I also looked to other languages for inspiration and discovered that in GLSL, round handles ties in an implementation-defined way, so (╯°□°)╯︵ ┻━┻
Not 100% sure I've done the right thing for hexagon, as it seems to have code that ensures a nearbyint implementation is available. I'm hoping CI will tell me if I got it wrong.
Lots of broken things
Yeah, the breakages are pre-existing: I added testing for tie-breaking behavior for our GPU backends, and it turns out they're all inconsistent right now. I'll work through them.
I think the llvm 16 breakages are unrelated though
Adding @pranavb-ca for HVX, @vksnk for C backend
I think the llvm 16 breakages are unrelated though
Don't think so -- main tests cleanly for me on local x86-64-linux with a freshly built LLVM16
EDIT: or the LLVM nightlies on the buildbots got a broken pull maybe? Will rebuild them.
At this point, all the buildbots should have rebuilt LLVM in place, so I think you have a real bug here
On linux correctness_math:
dlopenbuf failed
undefined PLT symbol roundevenf (30) ./libhalide_kernels30.soterminate called after throwing an instance of 'Halide::RuntimeError'
still failures that seem like non-flakes :-/
Seems to be wasm float16 related. Does wasm support float16 at all?
Seems to be wasm float16 related.
That doesn't explain (say) correctness_vector_reductions failing on 32-bit Windows (where we never test wasm): https://buildbot.halide-lang.org/master/#/builders/7/builds/386
Does wasm support float16 at all?
Nope.
Yeah, it doesn't explain all the failures.
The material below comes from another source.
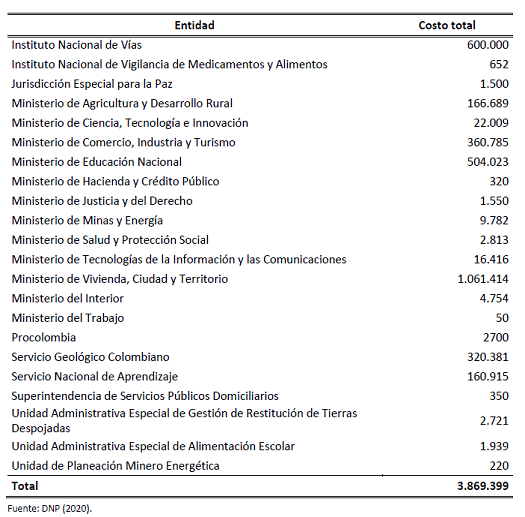
Task: Select Servicio Geológico Colombiano row
Action: (x=260, y=357)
There's also something weird going on with vector_reductions, even though that should be unaffected. One bug at a time...
FYI: on OSX, vector_reductions eventually fails with HalideJITMemoryManager: unable to find address for _roundevenf (when running without sse41 or other simd)... unfortunately the error gets swallowed by "unhandled exception"
On osx-arm:
FAILED TEST: vector_reductions
vector_reductions: Testing with target(arm-64-osx-jit)
Intrinsic name not mangled correctly for type arguments! Should be: llvm.aarch64.neon.uaddlp.v1i64.v2i32
ptr @llvm.aarch64.neon.uaddlp.i64.v2i32
Internal Error at /Users/halidenightly/build_bot/worker/halide-testbranch-main-llvm16-arm-64-osx-make/halide-source/src/CodeGen_LLVM.cpp:645 triggered by user code at : Condition failed: !verifyFunction(*function, &llvm::errs()):
failing for host-d3d12compute :-/
Only remaining failure is one of the preexisting flakes on the windows builbot with the dodgy GPU
Only remaining failure is one of the preexisting flakes on the windows builbot with the dodgy GPU
winbot1? If so I'm just take that one offline. It's stupid slow as well.
Looks like win-worker-2. I noticed it flaking on AJ's PR as well: https://github.com/halide/Halide/pull/6884
Looks like win-worker-2. I noticed it flaking on AJ's PR as well: #6884
Urg, so we basically have winbot1, which is less flaky but stupid-slow, and winbot2 which is slightly less slow but flaky, and winbot3, which is reasonable but we'd prefer not to have a single winbot
LGTM, let me pull into google3 for some torture testing
LGTM, let me pull into google3 for some torture testing
FYI, I'm failing on arm32-android builds with ld.lld: error: undefined symbol: roundevenf
Annoyingly, arm32 has a round-to-nearest-even instruction, but llvm doesn't seem to want to emit it. I'll just lower it to bitwise ops on that target.
OK, with that last change in place, i now have a fairly large number of failures that all seem to be variants on recursion-too-deep ending with SIGSEGV or similar; stand by
#0 0x000055555ada3e9a in Halide::Internal::Simplify::visit(Halide::Internal::Add const*, Halide::Internal::Simplify::ExprInfo*) ()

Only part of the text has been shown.